AI Engine Code Vectorization - AI Engine Code Vectorization - 2025.2 English - XD100

Vitis Tutorials: AI Engine Development (XD100)

Document ID
XD100
Release Date
2026-03-27
Version
2025.2 English

To realize advantages of AI Engine processing, you must vectorize computations. Applying this to pixel interpolation, the calculation can be restated as:

\[f(x_q,y_1) = x_{frac}f(x_2,y_1) + f(x_1,y_1) - x_{frac}f(x_1,y_1)\]

and

\[f(x_q,y_2) = x_{frac}f(x_2,y_2) + f(x_1,y_2) - x_{frac}f(x_1,y_2)\]

for the first two interpolations in the x coordinate, and

\[f(x_q,y_q) = y_{frac}f(x_q,y_2) + f(x_q,y_1) - y_{frac}f(x_q,y_1)\]

for the final interpolation in the y coordinate. By reformulating the computation in this way, the first two terms in each equation represent a multiply-accumulate (MAC) operation. You can use this in a follow-on multiply and subtract from accumulator (MSC) operation to obtain the result.
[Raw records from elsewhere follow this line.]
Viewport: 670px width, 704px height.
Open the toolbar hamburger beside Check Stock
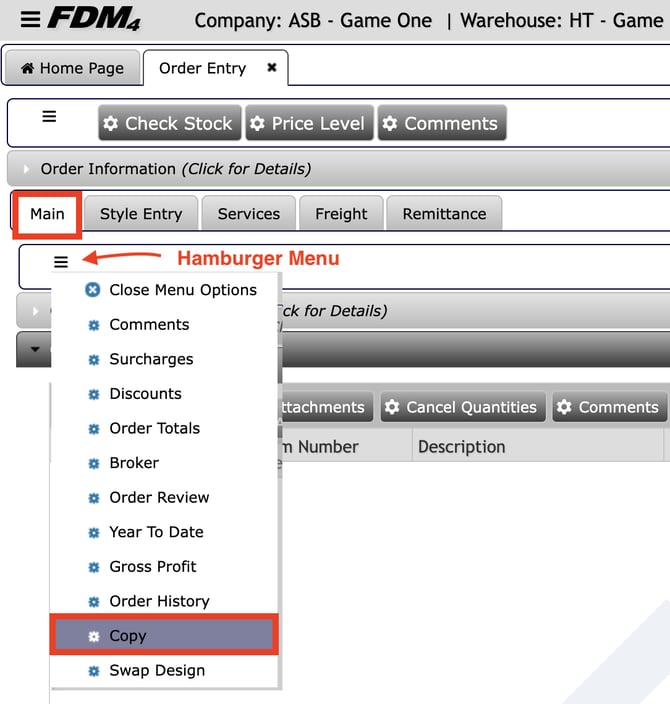point(49,117)
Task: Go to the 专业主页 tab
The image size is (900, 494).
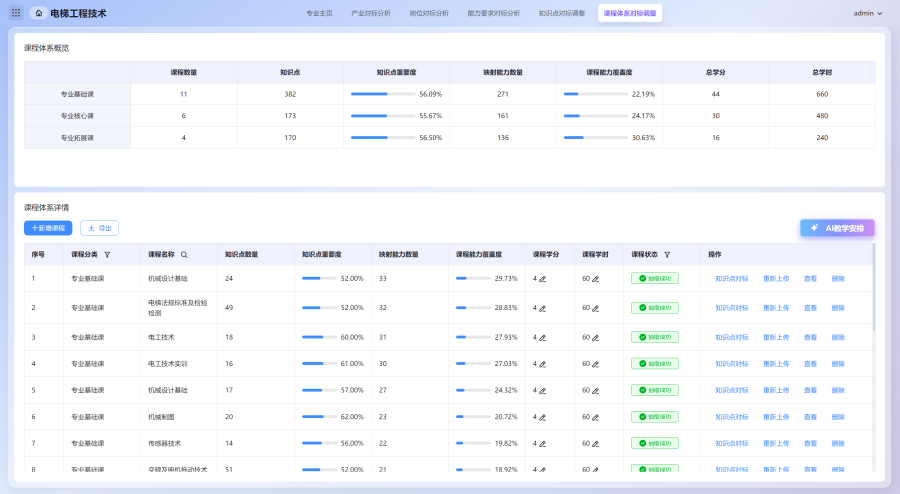Action: (x=319, y=13)
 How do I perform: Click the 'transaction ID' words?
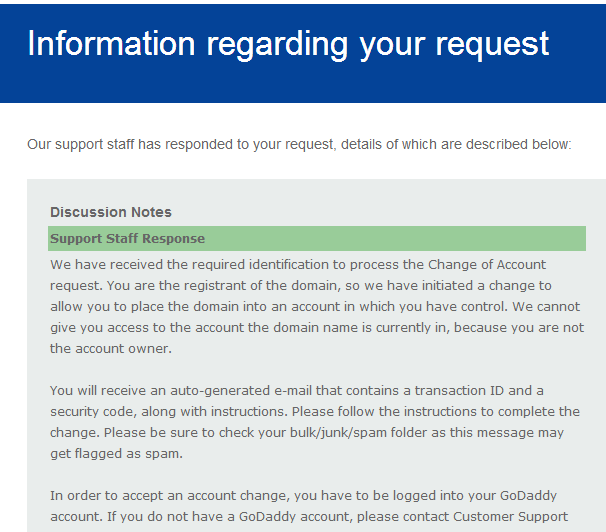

Each interpolated pixel requires 3 MAC plus 3 MSC operations.

This example uses single precision floating-point for computation. Figure 5 shows the floating-point vector unit of an AI Engine. Observe that the multiply and accumulator units process eight lanes in parallel. SIMD parallelism uses a pixel-per-lane approach. Because each pixel requires 3 MAC plus 3 MSC operations, each of which may execute in a single clock cycle, a lower limit on computation requirement would be 0.75 cycles per pixel. Consider this bound on computation as a ballpark estimate on expected performance, which is likely unachievable due to overhead, bandwidth limitations, and pipelining inefficiencies.

figure5

Figure 5 - Floating-Point Vector Unit